М. И. Михайлов
Село Небдин (в Небдино находится 1 каменная церковь, домов 285, жителей обоего пола считается 2155 душ) отстоит от города Усть-Сысольска с небольшим в 70-ти верстах, по дороге к северо-востоку. Заселенное государственными крестьянами, оно с выгодами местоположения, соединяет все удобства для обитателей коренных зырян, называющих себя коми или коми войтыр.
Небдин лежит на правом берегу быстрой Вычегды, именуемой туземцами Эжва (Эжва – зеленая река, вероятно, Вычегда так названа от множества лугов, которые он орошает). Природа, наделивши это место богатыми красотами, заключающимися кроме живописного положения в чудно-прелестных видах, кажется, присоветовала зырянам выбрать его для постоянного своего жилища. Зыряне не отказались от вызова и не ошиблись в выборе: это показывает, что они, может быть, вначале не были народом диким, грубым, который не чувствителен к дарам природы, не печется об удобствах тихой оседлой жизни.
Село вытянуто вдоль нагорного берега Вычегды версты на четыре. Противоположный, заречный берег чрезвычайно низок, и весной разлив реки в ширину бывает версты на три и более. От села по отлогой покатости спускаются к реке поля, засеянные хлебом, и подле зеленеющие луга как бы катятся с горы, перерезанной в разных направлениях вьющимися ручейками, воды которых уносит с собой Вычегда. Сытый корм и прохладительное питье ожидают здесь разных овец, тучных коров и бодрых, крепких лошадей, дружный бег, здоровый и веселый вид которых показывают, что они довольны дарами окружающей их природы; наконец взор останавливается на неизмеримом пространстве окружающих село лесов, и, углубляясь в их беспредельную синеватую даль, любуется этим мощным оплотом против сильных порывов северного ветра.

[ЗАДАНИЯ]:
**a)** Ответьте на вопросы по тексту о селе Небдин:
(i) На каком расстоянии от Усть-Сысольска находится село?
(ii) Как называют Вычегду местные жители?
(iii) На сколько верст село вытянуто вдоль берега?
**b)** Выведите без изменений фрагмент текста о селе Небдин, который начинается со слов «Село вытянуто вдоль» и заканчивается словами «порывов северного ветра.».
**c)** Подхватите текст о селе Небдин и напишите его продолжение, начиная сразу после последнего предложения.

[ВЫДЕРЖКА ИЗ ДАННЫХ]:
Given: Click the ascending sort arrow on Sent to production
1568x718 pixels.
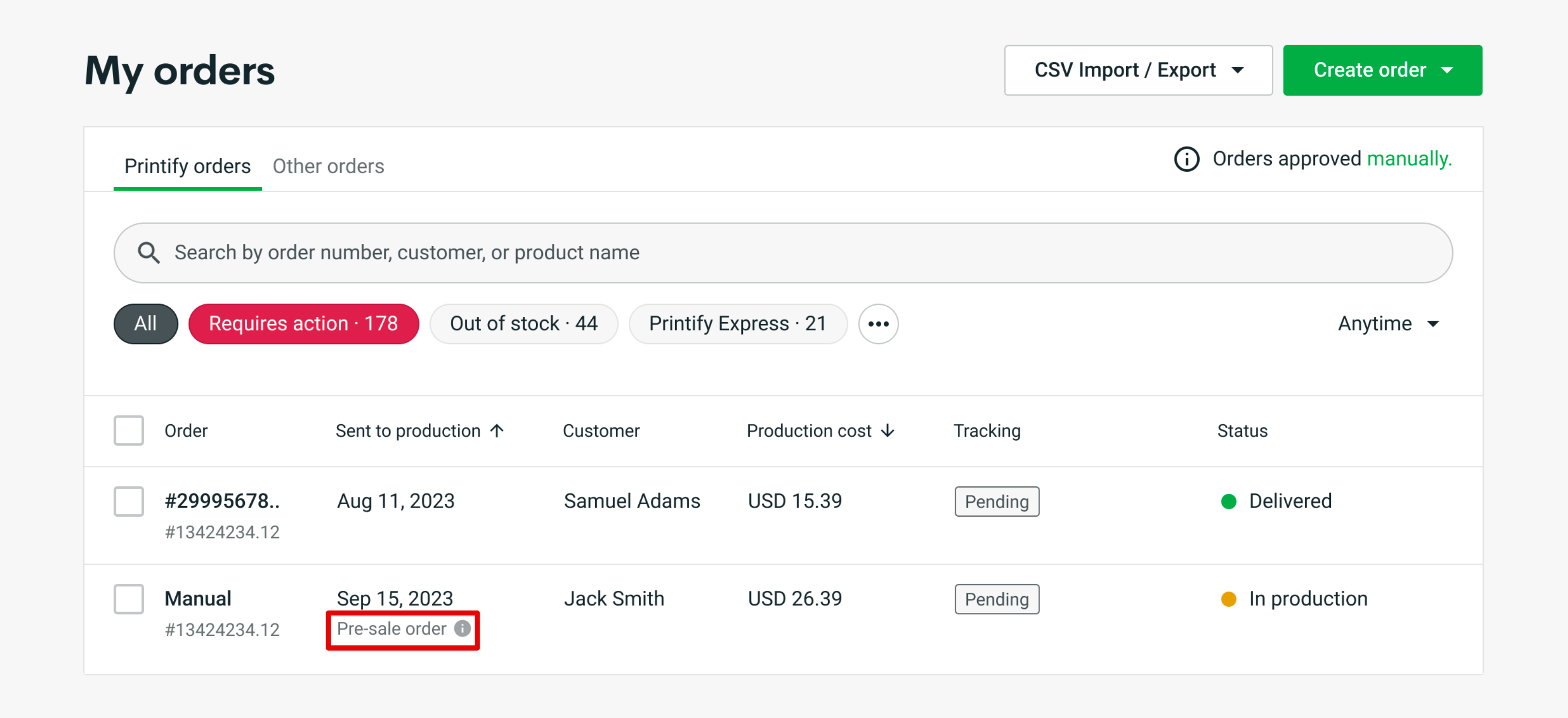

[ОТВЕТЫ К ЗАДАНИЯМ]:
**a)**
(i) С небольшим в 70 верстах.
(ii) Эжва.
(iii) Версты на четыре.

**b)**
Село вытянуто вдоль нагорного берега Вычегды версты на четыре. Противоположный, заречный берег чрезвычайно низок, и весной разлив реки в ширину бывает версты на три и более. От села по отлогой покатости спускаются к реке поля, засеянные хлебом, и подле зеленеющие луга как бы катятся с горы, перерезанной в разных направлениях вьющимися ручейками, воды которых уносит с собой Вычегда. Сытый корм и прохладительное питье ожидают здесь разных овец, тучных коров и бодрых, крепких лошадей, дружный бег, здоровый и веселый вид которых показывают, что они довольны дарами окружающей их природы; наконец взор останавливается на неизмеримом пространстве окружающих село лесов, и, углубляясь в их беспредельную синеватую даль, любуется этим мощным оплотом против сильных порывов северного ветра.

**c)**
Большая каменная церковь во имя Преображения Господня, построенная на горе по образцу новейшей архитектуры, свидетельствует об усердии к храму набожных прихожан; а довольно красивые дома, расположенные по плану по обеим сторонам проезжей дороги, наводят на мысль о довольстве и изобилии здешних жителей.
Гостеприимство у зырян чисто патриархальное, и радушие, с которым они принимают гостя, нисколько не поддельное. Например, вы приехали в Небдин, остановились у дома, который получше, и который выбрали временной для себя квартирой... Вашу повозку окружают запачканные ребятишки и праздношатающиеся мужики, задумчивые, угрюмые. Они все ожидают ваших приказаний, за исполнение которых весьма довольны будут: мальчишки - калачом, а мужики - рюмкой водки. Хозяин того дома, у которого вы остановились, с низкими в пояс поклонами, никогда не видавши вас, просит к себе и отводит лучшую комнату в доме. Оставляя повозку, будьте уверены, ничто не потеряется: мальчишки вперебой стараются перенести посильное из вашего дорожного запаса имущества; усердию их нет границ; и все, что было у вас в повозке, мигом очутится в комнате, перед вашими глазами. А между тем хозяин хлопочет и суетится у самовара и, обрекая всего себя на услуги приезжему гостю, имеет в виду не корыстолюбивое вознаграждение, а желание угодить и получить доброе за это слово.
Редко где встретится пример подобного радушия и бескорыстной готовности к услугам! Наблюдателю нравов открылось бы здесь поле просторного мышления, богатый моральный источник... Но обратимся к главному предмету нашей статьи - Небдинской ярмарке.
Небдинская ярмарка учреждена Правительством с целью увеличить местные средства к скорейшему сбыту пушных товаров и разного рода избытков сельской промышленности. Ярмарка начинается с 18 января и продолжается по 5 февраля. Она носит название Афанасьевской. Сбыт товаров с каждым годом увеличивается: в 1840 году продано их с лишком на 9 тыс., а в 1843 г. -на 15 тыс. руб. серебром. Товаров в привозе в сем последнем году было более чем на 30 тыс. руб. серебром. Доход от амбаров и квартир в пользу села простирался до 1,5 тыс. руб. серебром.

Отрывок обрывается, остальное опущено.